Подгорин думал в эту ночь о том, что, очевидно, «отжили и свидания в лунные ночи, и белые фигуры с тонкими талиями, и таинственные тени, и башни, и усадьбы, и такие „типы“, как Сергей Сергеич, и такие, как он сам, Подгорин, со своей холодной скукой, постоянной досадой, с неумением приспособляться к действительной жизни, с неумением брать от нее то, что она может дать, и с томительной, ноющей жаждой того, чего нет и не может быть на земле. И теперь, сидя здесь, на этой башне, он предпочел бы хороший фейерверк, или какую-нибудь процессию при лунном свете <…> другую женщину, которая, стоя на валу, там, где стоит теперь Надежда, рассказывала бы что-нибудь интересное, новое, не имеющее отношения ни к любви, ни к счастью, а если и говорила бы о любви, то чтобы это было призывом к новым формам жизни, высоким и разумным, накануне которых мы уже живем, быть может, и которые предчувствуем иногда…».

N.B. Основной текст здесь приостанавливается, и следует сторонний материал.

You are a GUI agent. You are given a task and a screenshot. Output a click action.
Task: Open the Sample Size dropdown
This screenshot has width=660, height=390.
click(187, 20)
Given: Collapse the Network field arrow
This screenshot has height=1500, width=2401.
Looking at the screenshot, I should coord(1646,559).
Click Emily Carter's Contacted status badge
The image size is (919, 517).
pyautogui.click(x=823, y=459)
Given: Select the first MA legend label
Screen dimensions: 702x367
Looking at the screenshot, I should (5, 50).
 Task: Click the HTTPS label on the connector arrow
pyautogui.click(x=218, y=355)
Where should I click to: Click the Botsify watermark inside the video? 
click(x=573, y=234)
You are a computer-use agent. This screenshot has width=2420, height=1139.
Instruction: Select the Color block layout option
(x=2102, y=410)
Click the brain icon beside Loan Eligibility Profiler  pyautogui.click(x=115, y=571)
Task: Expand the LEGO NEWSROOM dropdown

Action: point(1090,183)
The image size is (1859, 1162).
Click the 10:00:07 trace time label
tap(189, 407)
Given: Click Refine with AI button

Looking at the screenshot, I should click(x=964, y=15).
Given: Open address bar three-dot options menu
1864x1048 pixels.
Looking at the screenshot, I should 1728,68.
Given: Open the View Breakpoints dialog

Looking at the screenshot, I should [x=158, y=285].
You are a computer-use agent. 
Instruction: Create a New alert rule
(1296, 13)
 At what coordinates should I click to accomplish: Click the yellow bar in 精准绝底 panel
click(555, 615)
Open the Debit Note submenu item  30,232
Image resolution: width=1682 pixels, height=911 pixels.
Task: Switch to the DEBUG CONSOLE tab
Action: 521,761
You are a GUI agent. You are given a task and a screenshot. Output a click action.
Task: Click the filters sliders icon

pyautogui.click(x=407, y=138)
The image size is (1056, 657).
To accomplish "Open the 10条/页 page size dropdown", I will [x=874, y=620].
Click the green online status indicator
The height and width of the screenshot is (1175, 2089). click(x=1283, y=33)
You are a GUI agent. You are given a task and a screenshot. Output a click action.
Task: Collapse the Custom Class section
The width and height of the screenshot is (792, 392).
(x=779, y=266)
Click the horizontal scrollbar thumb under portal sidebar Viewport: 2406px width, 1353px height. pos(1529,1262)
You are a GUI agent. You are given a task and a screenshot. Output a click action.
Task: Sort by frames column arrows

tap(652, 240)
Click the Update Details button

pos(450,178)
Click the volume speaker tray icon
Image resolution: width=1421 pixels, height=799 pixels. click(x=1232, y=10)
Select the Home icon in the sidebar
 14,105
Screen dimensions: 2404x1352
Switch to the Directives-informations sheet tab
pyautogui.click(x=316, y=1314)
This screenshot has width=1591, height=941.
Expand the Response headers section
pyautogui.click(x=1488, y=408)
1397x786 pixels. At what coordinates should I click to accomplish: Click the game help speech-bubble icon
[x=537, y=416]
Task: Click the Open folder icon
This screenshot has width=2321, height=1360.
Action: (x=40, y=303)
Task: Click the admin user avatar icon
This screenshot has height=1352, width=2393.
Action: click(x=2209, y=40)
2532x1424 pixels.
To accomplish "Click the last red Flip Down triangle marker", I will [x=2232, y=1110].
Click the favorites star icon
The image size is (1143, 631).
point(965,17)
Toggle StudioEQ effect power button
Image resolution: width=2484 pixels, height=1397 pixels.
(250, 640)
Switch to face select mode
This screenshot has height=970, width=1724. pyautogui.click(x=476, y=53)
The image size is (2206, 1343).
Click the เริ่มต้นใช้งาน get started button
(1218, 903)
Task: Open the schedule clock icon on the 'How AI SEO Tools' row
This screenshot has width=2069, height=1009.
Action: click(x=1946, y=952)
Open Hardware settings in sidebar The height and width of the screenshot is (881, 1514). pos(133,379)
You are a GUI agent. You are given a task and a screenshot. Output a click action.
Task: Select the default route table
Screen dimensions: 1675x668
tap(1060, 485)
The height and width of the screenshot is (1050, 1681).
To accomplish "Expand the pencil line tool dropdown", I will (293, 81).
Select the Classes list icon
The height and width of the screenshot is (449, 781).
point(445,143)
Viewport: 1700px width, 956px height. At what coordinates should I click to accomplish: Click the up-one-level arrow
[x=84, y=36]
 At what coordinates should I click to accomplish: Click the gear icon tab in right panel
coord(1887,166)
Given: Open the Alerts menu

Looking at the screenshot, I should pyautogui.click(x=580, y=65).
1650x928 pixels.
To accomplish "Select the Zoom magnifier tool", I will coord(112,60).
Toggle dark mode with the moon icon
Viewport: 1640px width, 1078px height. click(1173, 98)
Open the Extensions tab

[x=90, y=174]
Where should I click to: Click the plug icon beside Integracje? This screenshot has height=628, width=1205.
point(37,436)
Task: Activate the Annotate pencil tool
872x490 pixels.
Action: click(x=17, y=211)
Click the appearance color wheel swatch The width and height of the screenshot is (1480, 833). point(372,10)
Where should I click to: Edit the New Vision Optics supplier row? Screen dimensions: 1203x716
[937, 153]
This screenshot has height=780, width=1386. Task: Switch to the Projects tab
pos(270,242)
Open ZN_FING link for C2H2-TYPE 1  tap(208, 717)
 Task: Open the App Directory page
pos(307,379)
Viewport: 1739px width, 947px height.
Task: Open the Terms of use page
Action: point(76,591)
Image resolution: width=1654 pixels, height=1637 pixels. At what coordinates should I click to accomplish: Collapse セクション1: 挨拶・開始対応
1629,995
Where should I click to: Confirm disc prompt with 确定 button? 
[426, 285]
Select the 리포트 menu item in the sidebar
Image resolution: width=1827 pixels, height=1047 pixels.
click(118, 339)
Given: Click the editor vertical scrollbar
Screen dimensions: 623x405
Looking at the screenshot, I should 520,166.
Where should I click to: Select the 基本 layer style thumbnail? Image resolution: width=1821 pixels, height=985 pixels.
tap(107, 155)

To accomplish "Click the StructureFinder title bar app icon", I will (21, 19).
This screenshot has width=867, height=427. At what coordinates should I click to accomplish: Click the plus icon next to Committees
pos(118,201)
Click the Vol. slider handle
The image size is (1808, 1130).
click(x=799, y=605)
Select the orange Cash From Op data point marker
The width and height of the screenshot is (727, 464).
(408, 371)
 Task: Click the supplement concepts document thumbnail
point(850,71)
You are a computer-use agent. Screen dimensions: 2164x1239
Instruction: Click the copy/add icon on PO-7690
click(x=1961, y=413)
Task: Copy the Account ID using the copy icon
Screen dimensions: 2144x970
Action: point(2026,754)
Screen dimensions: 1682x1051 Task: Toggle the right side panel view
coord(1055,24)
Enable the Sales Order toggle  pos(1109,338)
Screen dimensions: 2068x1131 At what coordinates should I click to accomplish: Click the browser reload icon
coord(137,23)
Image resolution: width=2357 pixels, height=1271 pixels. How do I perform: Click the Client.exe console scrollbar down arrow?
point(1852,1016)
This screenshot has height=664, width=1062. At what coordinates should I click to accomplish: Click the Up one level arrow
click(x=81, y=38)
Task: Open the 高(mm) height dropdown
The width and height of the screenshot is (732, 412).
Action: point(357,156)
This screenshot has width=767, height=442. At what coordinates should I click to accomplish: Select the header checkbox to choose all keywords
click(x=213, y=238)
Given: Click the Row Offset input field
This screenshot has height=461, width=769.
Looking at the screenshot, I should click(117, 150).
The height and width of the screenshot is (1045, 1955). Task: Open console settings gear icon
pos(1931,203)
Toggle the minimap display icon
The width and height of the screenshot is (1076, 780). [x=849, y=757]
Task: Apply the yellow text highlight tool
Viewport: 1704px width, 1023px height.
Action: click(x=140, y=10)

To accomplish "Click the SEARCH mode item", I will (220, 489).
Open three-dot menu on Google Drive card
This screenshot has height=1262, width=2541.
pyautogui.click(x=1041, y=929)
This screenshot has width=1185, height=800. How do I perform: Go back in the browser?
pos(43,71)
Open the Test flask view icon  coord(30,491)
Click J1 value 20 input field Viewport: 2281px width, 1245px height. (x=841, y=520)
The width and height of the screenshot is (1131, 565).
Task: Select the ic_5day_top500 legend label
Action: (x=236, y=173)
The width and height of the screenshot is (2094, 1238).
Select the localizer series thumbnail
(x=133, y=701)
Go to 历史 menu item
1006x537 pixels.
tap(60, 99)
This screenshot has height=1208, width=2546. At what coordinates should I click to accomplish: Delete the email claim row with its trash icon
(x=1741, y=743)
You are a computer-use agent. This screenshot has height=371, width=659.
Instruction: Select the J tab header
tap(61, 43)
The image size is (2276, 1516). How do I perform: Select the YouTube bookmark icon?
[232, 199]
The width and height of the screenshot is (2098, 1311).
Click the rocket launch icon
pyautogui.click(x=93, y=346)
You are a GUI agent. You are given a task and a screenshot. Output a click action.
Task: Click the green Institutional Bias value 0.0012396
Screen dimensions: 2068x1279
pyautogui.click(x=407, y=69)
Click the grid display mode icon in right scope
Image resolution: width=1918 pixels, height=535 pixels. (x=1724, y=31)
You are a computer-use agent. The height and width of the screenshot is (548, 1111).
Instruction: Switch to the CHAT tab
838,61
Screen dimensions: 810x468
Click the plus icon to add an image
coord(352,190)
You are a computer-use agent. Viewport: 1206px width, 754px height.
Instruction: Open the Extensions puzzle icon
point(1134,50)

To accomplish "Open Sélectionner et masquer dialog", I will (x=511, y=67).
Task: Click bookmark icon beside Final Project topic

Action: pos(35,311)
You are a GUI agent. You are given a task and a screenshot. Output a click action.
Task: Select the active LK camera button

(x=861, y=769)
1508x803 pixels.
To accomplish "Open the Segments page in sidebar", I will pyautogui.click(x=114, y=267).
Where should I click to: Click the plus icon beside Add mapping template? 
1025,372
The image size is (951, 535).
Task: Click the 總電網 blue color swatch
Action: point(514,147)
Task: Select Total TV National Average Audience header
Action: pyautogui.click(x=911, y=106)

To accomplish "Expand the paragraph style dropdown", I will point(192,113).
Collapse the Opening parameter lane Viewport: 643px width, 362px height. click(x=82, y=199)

Но этот «новый идеализм», сменявший «старый идеализм» болтуна и бездельника Лосева, будто подсвечен репликой, произнесенной сразу после этого внутреннего монолога Подгорина: «Никого нет, – сказала Надежда. И постояв еще минуту, она пошла по направлению к лесу, тихо, понурив голову. Собака побежала впереди. И Подгорин долго еще видел белое пятно».
Отжили ситуации, на которых держался старый русский роман уходящего столетия. Но новые ситуации неясны, они тоже пока, как «белое пятно». Устарели прежние формы жизни. Но кому осуществлять новые – «высокие и разумные»! – «Никого нет»?
Отправляя Батюшкову 23 января (4 февраля) 1898 года выправленную корректуру рассказа «У знакомых», Чехов написал: «У нас только и разговора, что о Зола и Дрейфусе. Громадное большинство интеллигенции на стороне Зола и верит в невинность Дрейфуса. Зола вырос на целых три аршина; от его протестующих писем точно свежим ветром повеяло, и каждый француз почувствовал, что, слава Богу, есть еще справедливость на свете и что, если осудят невинного, есть кому вступиться. Французские газеты чрезвычайно интересны, а русские – хоть брось. „Новое время“ просто отвратительно».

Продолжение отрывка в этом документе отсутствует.